The Houston Astros completed a senseless development process for a top prospect Tuesday, announcing that they will promote George Springer to the Major Leagues Wednesday. Springer, 24, was their first-round pick in 2011, and hasn’t stopped abusing minor-league pitching since. He hit 37 home runs and stole 45 bases in a season split between Double- and Triple-A in 2013. He had a very legitimate case to be recalled last September, and there was no legitimate case whatsoever for sending him to Oklahoma City to open 2014.
The Astros made two errors in judgment when it comes to Springer. Neither is glaring, neither will derail his career and neither should even cost them all that much. Still, errors they were, and they’re frustrating because they indicate a franchise in entirely the wrong state of mind.
The errors, with the more serious one first:
- They held Springer back, it’s now clear, for service-time reasons, waiting until an extra year of control was a guarantee before recalling him. That’s unnecessary, and rather cheap. Springer is exactly the kind of player (extremely athletic, with a high strikeout rate and an already polished approach) whose best seasons will be his first three or four. The Astros’ gaming of the service-time system guarantees them the rights to Springer’s age-30 season, but it’s a 50/50 proposition whether Springer is a player the team would miss all that badly if he became a free agent after age 29.

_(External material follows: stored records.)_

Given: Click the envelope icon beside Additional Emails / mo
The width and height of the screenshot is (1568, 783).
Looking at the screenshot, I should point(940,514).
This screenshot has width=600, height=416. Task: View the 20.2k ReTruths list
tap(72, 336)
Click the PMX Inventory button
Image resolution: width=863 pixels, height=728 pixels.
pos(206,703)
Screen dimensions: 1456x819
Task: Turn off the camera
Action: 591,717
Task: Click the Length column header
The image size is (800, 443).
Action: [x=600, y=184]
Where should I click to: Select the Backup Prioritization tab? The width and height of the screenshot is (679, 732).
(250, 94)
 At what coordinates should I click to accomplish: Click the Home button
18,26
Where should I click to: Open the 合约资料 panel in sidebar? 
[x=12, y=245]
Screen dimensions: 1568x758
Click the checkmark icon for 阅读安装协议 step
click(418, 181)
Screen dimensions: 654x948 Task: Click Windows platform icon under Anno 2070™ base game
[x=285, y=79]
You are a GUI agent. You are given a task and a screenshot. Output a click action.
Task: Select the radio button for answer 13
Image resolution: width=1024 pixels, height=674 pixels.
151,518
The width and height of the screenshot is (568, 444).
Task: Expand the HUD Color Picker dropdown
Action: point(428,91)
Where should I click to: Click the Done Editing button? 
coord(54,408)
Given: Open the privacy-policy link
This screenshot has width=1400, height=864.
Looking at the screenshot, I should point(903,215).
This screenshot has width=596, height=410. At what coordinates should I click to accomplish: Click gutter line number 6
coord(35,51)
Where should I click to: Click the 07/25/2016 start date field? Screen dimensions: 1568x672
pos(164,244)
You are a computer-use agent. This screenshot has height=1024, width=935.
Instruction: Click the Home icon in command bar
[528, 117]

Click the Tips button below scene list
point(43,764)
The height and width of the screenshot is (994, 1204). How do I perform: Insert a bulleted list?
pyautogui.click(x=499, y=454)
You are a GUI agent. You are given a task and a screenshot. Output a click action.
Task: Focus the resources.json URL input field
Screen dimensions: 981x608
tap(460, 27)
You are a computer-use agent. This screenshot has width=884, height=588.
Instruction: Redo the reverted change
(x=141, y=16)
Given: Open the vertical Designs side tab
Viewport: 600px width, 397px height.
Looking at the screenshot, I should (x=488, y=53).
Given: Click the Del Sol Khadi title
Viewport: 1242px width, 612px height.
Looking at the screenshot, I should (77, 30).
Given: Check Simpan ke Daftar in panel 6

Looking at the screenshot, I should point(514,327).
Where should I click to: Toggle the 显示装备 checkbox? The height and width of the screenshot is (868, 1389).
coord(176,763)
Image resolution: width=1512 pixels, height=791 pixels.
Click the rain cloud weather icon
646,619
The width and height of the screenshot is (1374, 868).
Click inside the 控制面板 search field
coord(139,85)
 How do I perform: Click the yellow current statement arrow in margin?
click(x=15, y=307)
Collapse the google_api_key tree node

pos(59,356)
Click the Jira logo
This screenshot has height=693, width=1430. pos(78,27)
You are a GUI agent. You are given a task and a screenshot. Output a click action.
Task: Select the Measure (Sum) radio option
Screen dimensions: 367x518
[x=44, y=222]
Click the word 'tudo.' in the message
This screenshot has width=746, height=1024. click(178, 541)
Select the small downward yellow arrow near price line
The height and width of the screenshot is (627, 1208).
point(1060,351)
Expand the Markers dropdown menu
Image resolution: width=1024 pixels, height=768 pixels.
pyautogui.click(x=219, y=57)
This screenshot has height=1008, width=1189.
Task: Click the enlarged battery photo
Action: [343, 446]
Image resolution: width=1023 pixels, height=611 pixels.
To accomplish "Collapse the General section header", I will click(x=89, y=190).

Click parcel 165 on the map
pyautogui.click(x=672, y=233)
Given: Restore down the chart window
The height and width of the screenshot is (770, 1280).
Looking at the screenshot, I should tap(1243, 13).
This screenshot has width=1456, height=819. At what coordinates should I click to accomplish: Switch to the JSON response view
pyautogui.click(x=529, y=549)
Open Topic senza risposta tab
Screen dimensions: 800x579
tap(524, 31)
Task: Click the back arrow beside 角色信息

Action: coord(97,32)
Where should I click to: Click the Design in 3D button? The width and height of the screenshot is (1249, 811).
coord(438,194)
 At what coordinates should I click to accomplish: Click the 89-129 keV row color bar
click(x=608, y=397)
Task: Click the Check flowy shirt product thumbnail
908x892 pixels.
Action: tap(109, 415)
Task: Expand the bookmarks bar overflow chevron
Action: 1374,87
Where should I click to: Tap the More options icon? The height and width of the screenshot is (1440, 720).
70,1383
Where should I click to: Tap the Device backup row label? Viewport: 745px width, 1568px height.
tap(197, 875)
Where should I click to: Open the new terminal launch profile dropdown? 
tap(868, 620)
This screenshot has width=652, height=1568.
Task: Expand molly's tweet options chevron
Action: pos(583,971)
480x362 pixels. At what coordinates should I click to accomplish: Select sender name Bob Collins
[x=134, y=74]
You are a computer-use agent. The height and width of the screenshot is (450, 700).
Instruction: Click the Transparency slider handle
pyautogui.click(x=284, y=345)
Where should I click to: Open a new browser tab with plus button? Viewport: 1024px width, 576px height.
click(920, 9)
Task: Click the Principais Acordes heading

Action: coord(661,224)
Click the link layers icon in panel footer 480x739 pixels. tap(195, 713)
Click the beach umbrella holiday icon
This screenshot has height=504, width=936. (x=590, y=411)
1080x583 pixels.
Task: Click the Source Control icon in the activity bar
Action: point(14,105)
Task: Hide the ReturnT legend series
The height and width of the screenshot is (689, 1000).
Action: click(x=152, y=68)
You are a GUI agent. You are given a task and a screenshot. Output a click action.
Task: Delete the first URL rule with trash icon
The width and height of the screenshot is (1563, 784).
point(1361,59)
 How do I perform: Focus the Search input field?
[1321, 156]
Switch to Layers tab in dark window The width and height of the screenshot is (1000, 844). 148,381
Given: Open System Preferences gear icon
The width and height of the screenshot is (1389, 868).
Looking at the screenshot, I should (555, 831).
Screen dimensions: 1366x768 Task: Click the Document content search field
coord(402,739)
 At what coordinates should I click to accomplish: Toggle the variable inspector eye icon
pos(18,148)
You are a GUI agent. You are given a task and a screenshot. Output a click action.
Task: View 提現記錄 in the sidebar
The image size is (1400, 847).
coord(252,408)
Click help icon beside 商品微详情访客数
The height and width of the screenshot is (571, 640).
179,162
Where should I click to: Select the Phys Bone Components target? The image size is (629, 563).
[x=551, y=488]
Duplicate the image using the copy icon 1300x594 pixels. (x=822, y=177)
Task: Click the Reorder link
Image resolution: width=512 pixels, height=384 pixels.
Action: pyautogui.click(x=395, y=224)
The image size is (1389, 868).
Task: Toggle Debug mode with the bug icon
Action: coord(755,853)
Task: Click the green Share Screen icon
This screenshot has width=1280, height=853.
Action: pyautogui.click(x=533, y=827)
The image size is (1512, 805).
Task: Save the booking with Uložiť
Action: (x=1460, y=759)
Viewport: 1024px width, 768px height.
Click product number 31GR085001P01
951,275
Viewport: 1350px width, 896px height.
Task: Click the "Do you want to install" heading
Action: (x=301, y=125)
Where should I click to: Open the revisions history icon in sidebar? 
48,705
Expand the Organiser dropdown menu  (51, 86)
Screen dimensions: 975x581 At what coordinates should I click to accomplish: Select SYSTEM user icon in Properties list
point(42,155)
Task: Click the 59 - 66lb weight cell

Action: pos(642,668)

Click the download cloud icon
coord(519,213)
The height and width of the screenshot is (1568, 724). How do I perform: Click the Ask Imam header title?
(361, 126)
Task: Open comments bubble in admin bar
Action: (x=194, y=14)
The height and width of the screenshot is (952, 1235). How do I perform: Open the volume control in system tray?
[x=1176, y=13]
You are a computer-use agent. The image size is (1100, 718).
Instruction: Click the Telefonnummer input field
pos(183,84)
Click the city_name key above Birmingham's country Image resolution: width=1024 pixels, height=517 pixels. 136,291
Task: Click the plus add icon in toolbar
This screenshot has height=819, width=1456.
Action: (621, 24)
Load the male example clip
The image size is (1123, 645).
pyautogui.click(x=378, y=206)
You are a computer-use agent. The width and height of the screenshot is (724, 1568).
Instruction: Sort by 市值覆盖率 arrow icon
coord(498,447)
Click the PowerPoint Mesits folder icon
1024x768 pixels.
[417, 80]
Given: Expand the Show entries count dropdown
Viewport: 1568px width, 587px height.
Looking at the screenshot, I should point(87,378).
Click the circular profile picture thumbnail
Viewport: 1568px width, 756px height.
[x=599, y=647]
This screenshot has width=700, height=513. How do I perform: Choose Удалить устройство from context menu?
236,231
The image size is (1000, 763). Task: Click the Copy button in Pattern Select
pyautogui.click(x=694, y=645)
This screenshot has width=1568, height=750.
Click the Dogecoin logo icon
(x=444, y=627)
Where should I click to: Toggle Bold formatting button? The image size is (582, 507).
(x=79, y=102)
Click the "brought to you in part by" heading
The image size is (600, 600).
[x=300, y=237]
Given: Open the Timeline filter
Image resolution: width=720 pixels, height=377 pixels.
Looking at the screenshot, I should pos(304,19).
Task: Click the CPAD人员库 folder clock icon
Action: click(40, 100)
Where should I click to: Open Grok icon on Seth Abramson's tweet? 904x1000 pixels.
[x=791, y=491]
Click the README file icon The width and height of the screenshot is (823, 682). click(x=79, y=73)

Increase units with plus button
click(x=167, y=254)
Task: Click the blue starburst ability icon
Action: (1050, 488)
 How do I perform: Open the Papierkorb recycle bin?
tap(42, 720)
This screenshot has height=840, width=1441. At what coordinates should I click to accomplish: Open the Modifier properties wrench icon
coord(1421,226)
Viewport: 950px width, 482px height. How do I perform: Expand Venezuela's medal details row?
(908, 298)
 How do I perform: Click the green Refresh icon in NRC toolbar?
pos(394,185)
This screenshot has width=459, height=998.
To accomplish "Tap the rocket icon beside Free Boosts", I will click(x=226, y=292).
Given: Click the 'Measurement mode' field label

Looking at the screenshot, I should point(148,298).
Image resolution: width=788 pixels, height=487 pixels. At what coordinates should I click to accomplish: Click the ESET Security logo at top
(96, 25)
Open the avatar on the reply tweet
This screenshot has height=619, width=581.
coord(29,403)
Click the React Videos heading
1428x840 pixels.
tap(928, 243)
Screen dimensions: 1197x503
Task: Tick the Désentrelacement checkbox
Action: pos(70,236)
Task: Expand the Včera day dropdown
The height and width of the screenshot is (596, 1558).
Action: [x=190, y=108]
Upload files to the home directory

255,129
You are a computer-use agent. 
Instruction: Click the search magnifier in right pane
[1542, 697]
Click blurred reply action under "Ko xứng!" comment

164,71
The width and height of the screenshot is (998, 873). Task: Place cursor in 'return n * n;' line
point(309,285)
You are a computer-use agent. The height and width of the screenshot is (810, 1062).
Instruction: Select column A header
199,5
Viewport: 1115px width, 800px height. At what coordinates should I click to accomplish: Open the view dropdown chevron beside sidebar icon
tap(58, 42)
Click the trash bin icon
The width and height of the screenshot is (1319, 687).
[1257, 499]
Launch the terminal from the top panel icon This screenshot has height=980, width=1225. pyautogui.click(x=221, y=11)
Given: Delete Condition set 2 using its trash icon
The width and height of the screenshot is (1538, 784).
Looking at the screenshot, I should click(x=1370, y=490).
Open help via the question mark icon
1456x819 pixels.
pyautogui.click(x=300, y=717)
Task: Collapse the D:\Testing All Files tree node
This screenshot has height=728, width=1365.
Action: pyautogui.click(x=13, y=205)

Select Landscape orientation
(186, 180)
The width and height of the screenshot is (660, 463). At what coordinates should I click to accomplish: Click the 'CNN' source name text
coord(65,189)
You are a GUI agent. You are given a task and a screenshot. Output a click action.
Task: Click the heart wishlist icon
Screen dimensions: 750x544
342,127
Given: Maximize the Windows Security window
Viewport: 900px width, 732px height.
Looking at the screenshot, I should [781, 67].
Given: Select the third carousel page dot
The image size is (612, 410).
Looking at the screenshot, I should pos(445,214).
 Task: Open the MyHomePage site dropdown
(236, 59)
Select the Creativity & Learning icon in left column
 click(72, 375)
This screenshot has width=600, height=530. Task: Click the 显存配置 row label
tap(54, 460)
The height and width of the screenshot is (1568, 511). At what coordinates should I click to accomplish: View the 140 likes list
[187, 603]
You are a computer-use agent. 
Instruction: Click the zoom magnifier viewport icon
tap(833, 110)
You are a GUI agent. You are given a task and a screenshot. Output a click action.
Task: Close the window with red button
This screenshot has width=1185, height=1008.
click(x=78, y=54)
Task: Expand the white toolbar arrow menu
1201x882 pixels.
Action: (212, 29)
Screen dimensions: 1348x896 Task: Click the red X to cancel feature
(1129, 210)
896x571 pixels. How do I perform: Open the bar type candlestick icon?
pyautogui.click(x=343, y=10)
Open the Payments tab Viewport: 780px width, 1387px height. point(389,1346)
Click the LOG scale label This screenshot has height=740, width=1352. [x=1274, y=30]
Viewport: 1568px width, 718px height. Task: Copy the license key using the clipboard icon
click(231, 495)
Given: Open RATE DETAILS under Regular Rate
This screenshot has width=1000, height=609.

It would have made more sense, if the team insisted upon letting finances drive their decision, to keep Springer off the roster until late June, ensuring that he wouldn’t be arbitration-eligible until after the 2017 season. Springer is the kind of player who will make a killing as a star during his arbitration years, but disappoint whichever team pays the premium for his free-agent seasons. The Astros gained nothing by holding Springer back.
- They made a clumsy, nigh insulting contract-extension offer to Springer last year. Reportedly worth $23 million over seven seasons, that deal had no chance of being accepted. Springer was a player with extremely low risk factors, on the verge of beginning a career in a baseball economy that all but assures him of that amount of money, anyway.
It’s not merely that Springer was never going to accept that offer, though. It’s also that offering it, in the first place, makes for terrible P.R. It betrays the team’s ulterior motives for keeping Springer down on the farm. It makes them look cheap, and desperate to lock in long-term value even while not competing for short-term talent. There was no reason to make such an offer so soon, and in doing so, the club revealed itself as one looking so far past the 2014 season that fans ought not to even bother attending games this year.
Again, these gaffes aren’t likely to have heavy costs. There’s no grave legal consequence forthcoming, although the MLB Players Association did consider a grievance on Springer’s behalf after news of the extension offer leaked. There’s also no reason to think the extra time wasted in Triple-A will seriously set back Springer’s development. He could have handled the challenge of the Majors sooner, but he hasn’t wasted away. These mistakes, though, just lend fuel to the fire of the organization’s critics. They’re missed opportunities to pick up a half a knot of boat speed. An organization as chock-full of smart people as this one should be better able to avoid silly missteps.